Stored records:
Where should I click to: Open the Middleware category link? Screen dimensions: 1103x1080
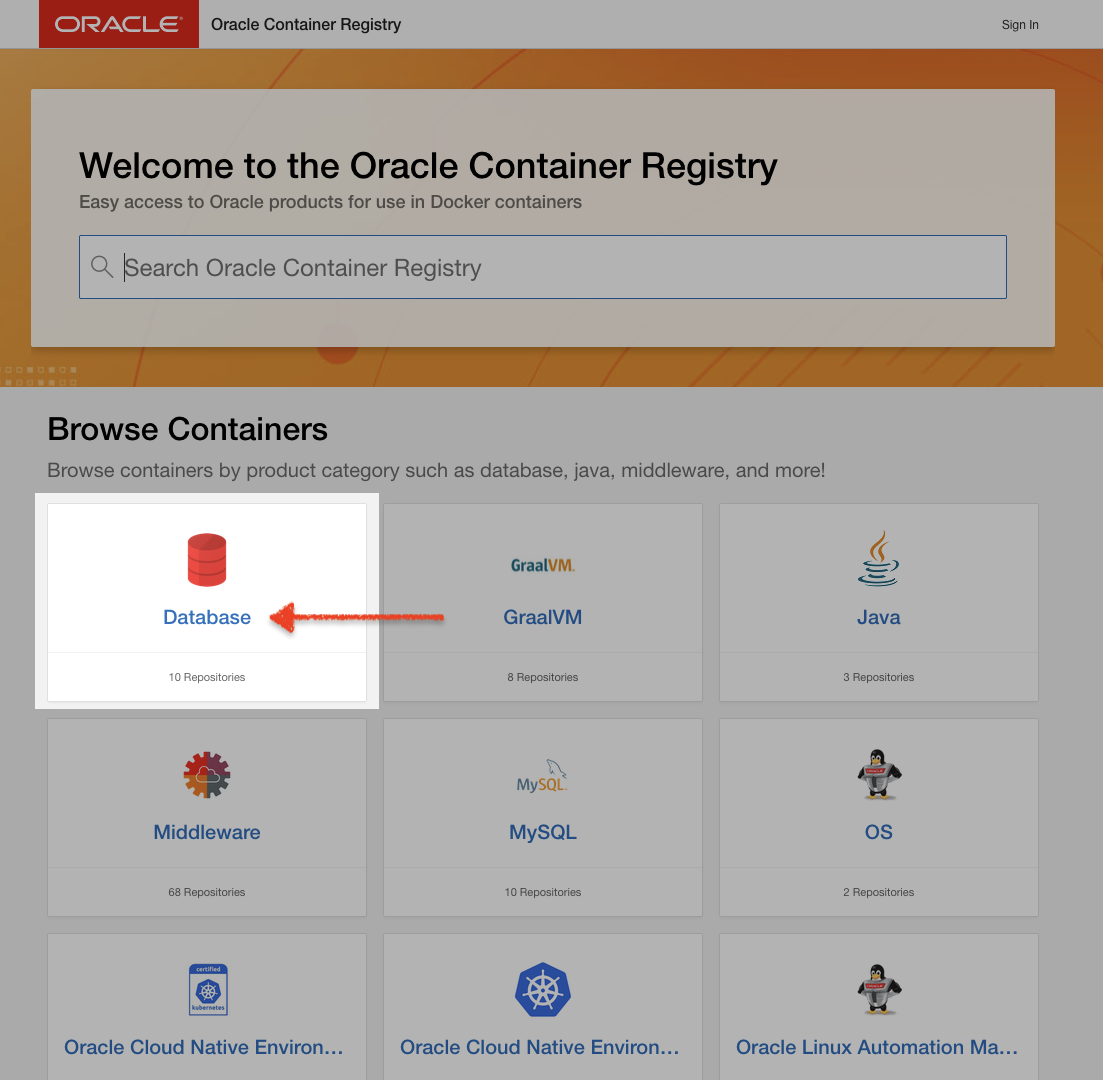tap(207, 832)
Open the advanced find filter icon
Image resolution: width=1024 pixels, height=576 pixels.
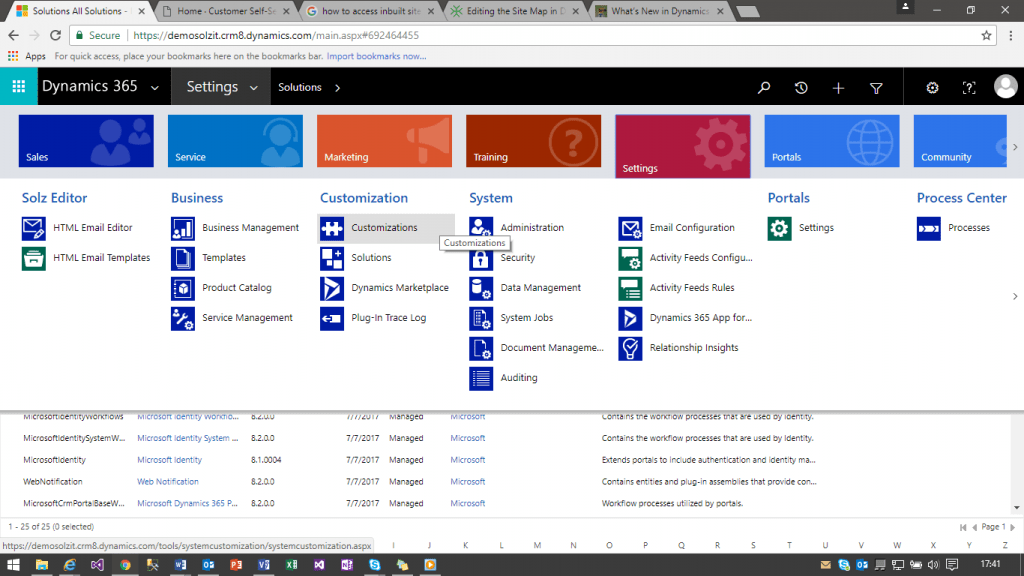point(876,88)
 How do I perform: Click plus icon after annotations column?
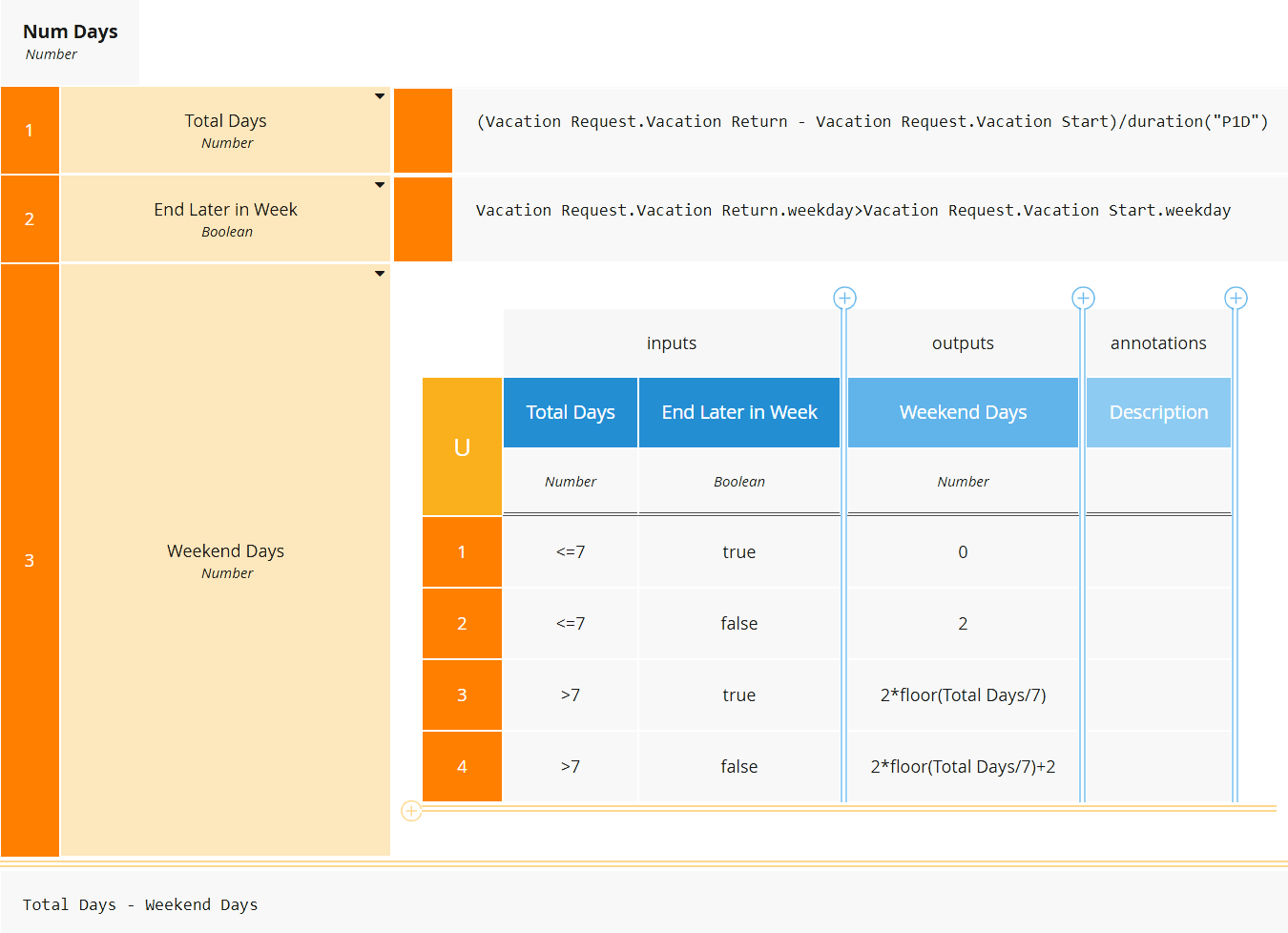(1236, 299)
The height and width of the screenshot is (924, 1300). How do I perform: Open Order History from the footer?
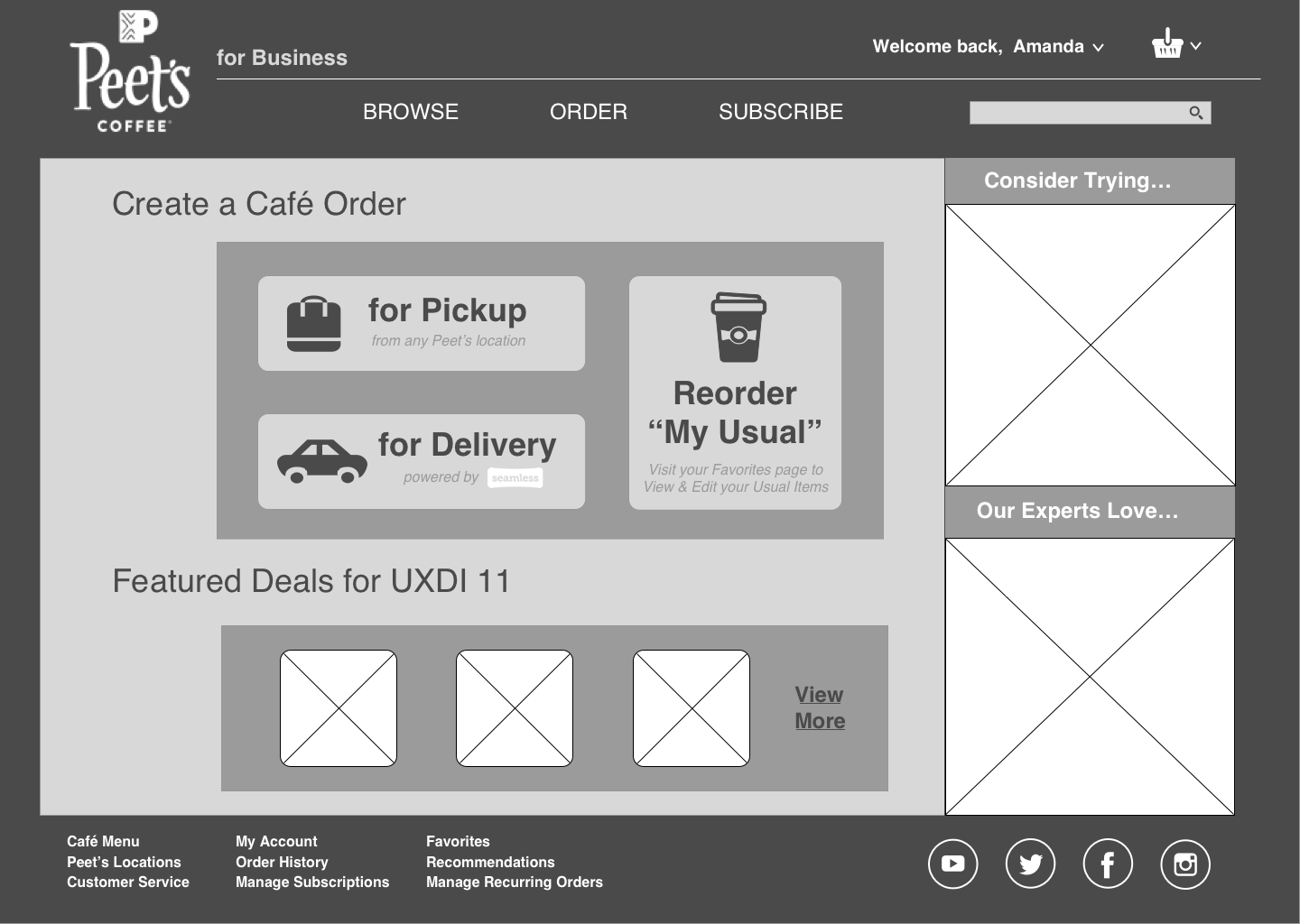(x=281, y=862)
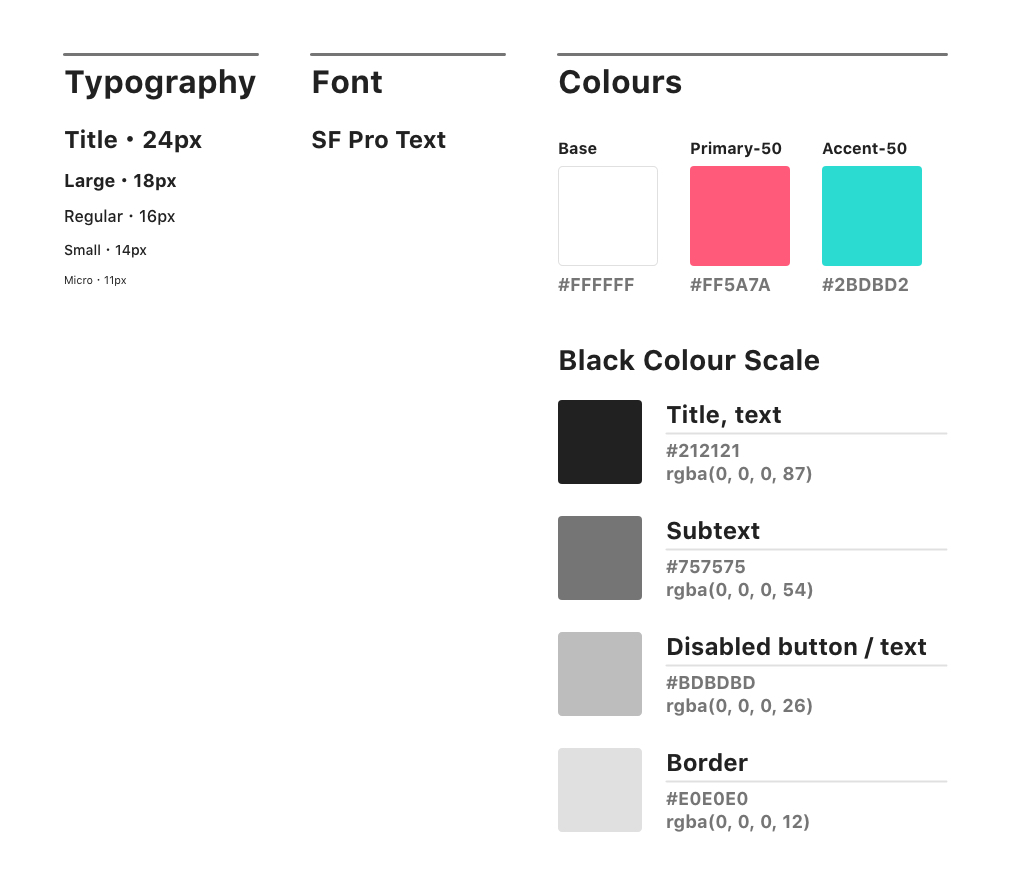1011x886 pixels.
Task: Select the grey Subtext swatch
Action: [x=599, y=558]
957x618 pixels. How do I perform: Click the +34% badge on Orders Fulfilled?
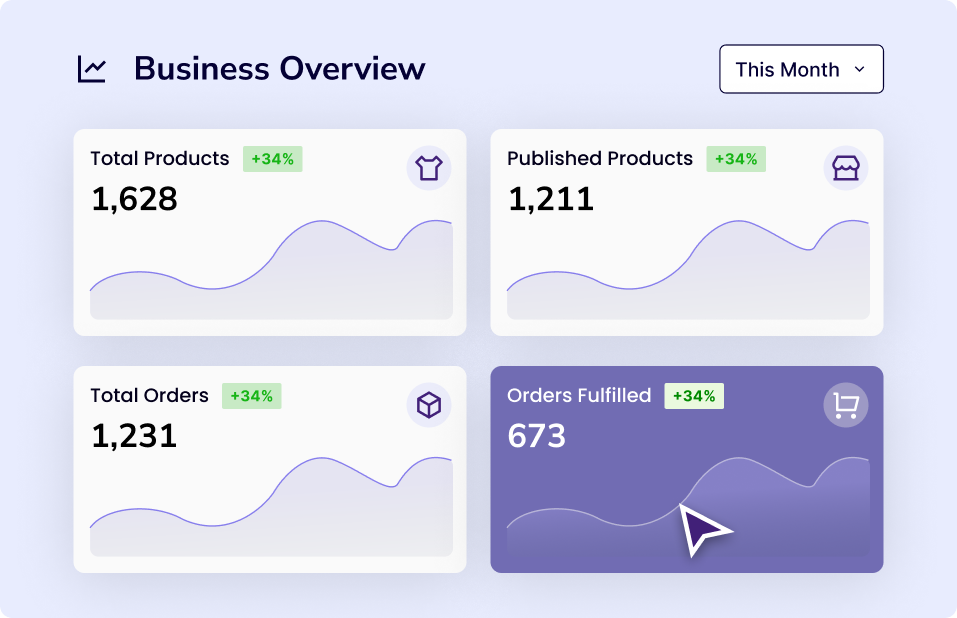tap(693, 396)
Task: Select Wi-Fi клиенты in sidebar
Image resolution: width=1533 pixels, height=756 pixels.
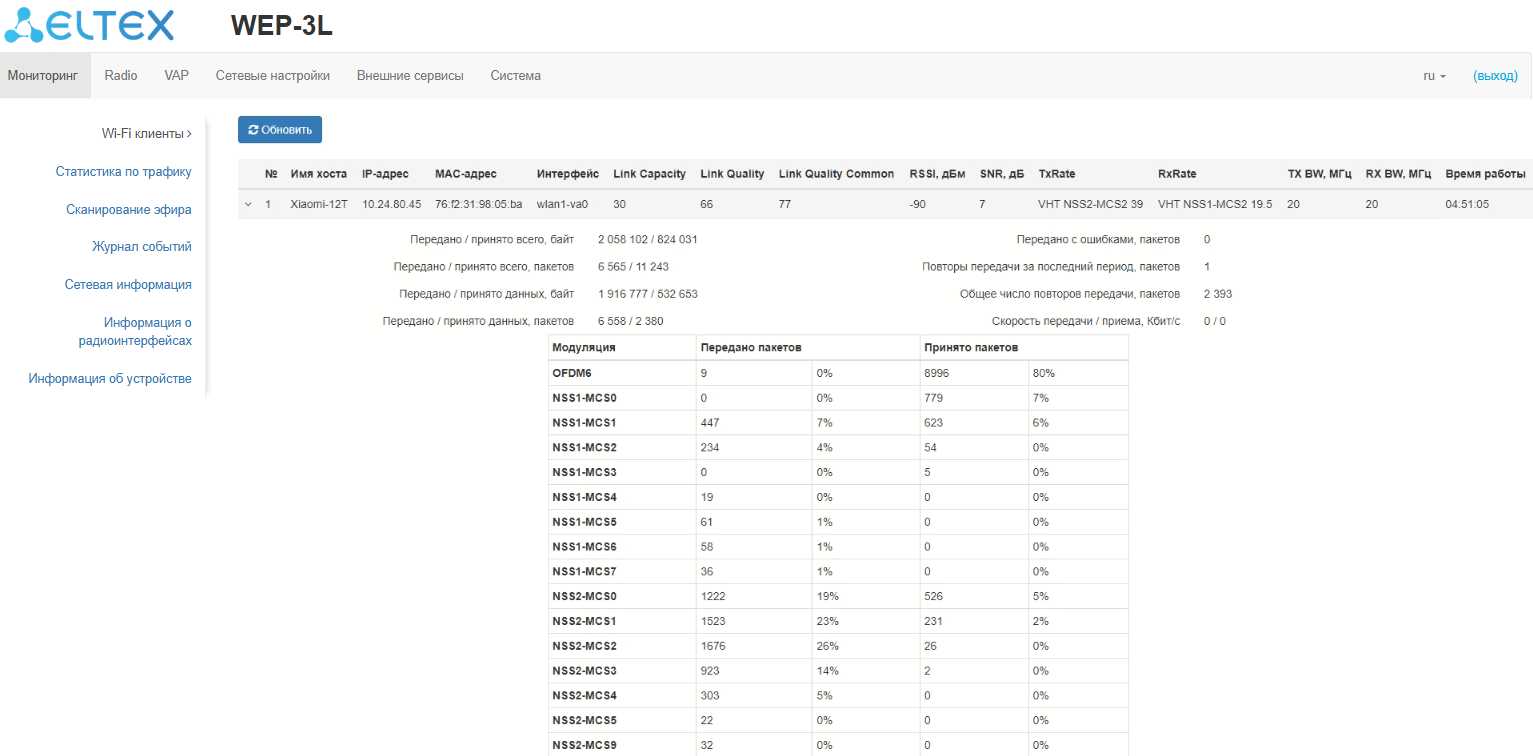Action: pos(145,133)
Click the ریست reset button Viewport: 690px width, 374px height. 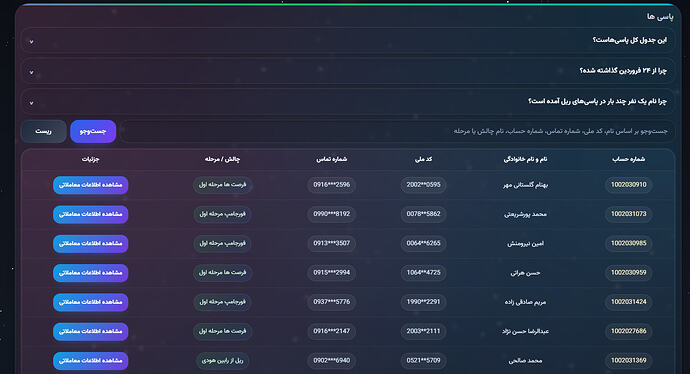[44, 131]
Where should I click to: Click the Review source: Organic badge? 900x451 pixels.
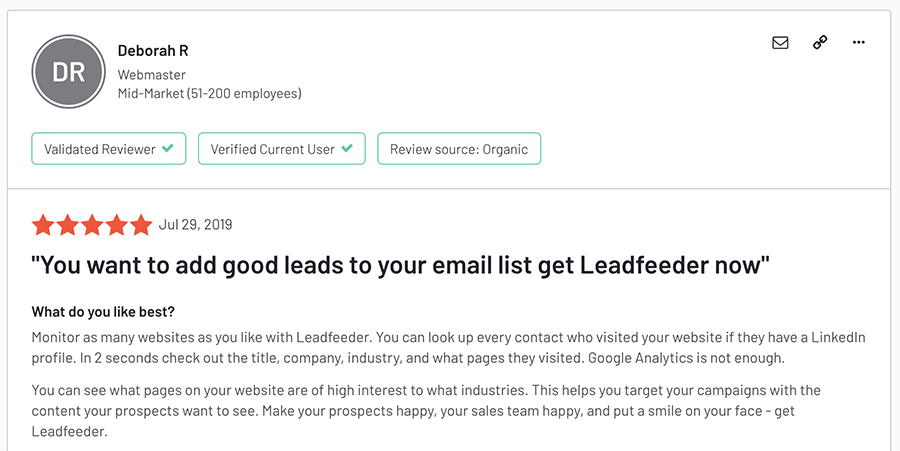459,149
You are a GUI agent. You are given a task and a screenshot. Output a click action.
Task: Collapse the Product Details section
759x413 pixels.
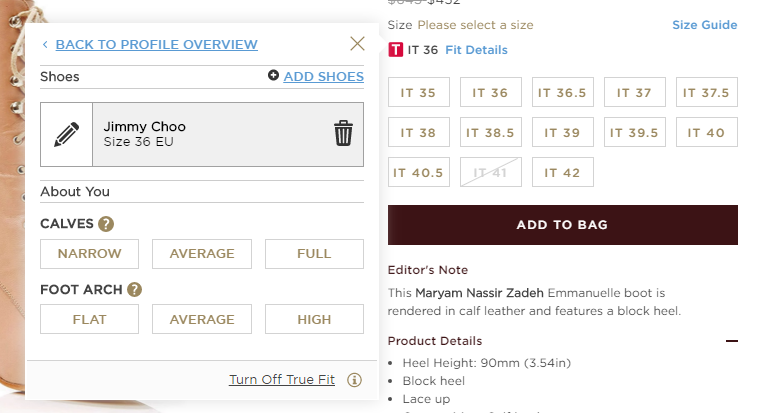(731, 341)

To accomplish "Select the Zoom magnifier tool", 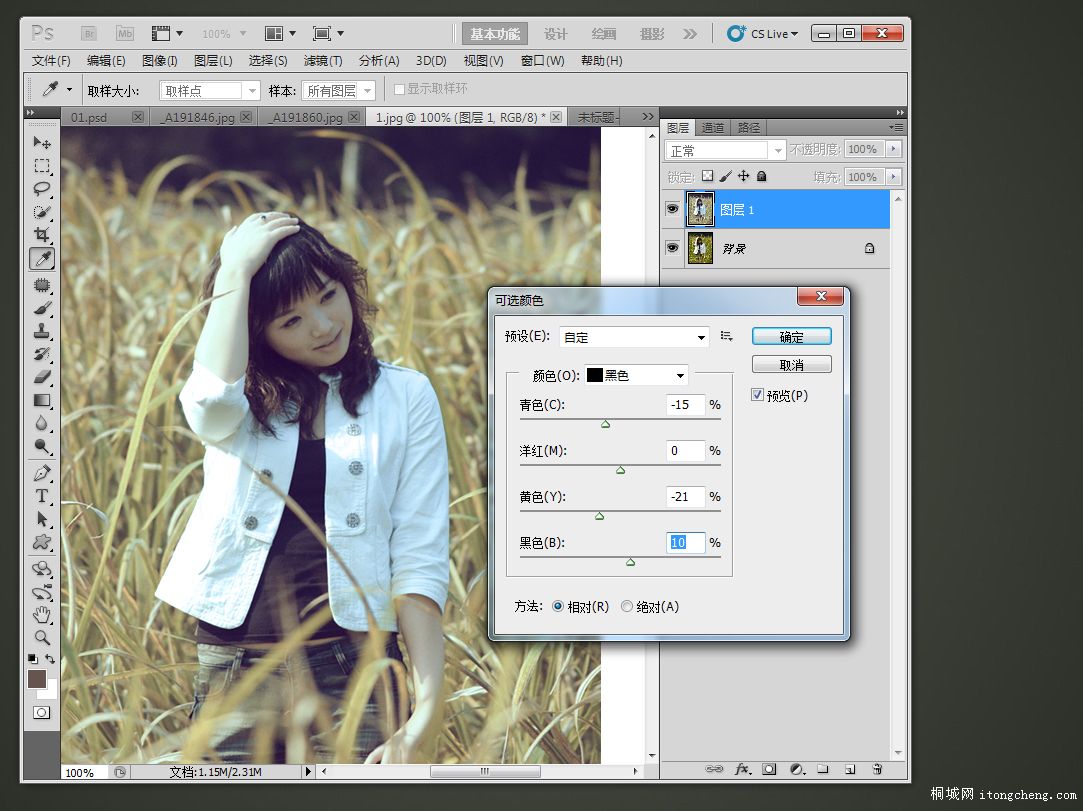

▸ **TASK DIRECTIONS**
Each line from the one holding "You are a GUI" to the end of the records above must be copied exactly; the pictures must not be copied.

▸ **SOLUTION TO THIS PROBLEM**
You are a GUI agent. You are given a task and a screenshot. Output a click action.
Task: Collapse the Product Details section
759x413 pixels.
(731, 341)

To accomplish "Select the Zoom magnifier tool", 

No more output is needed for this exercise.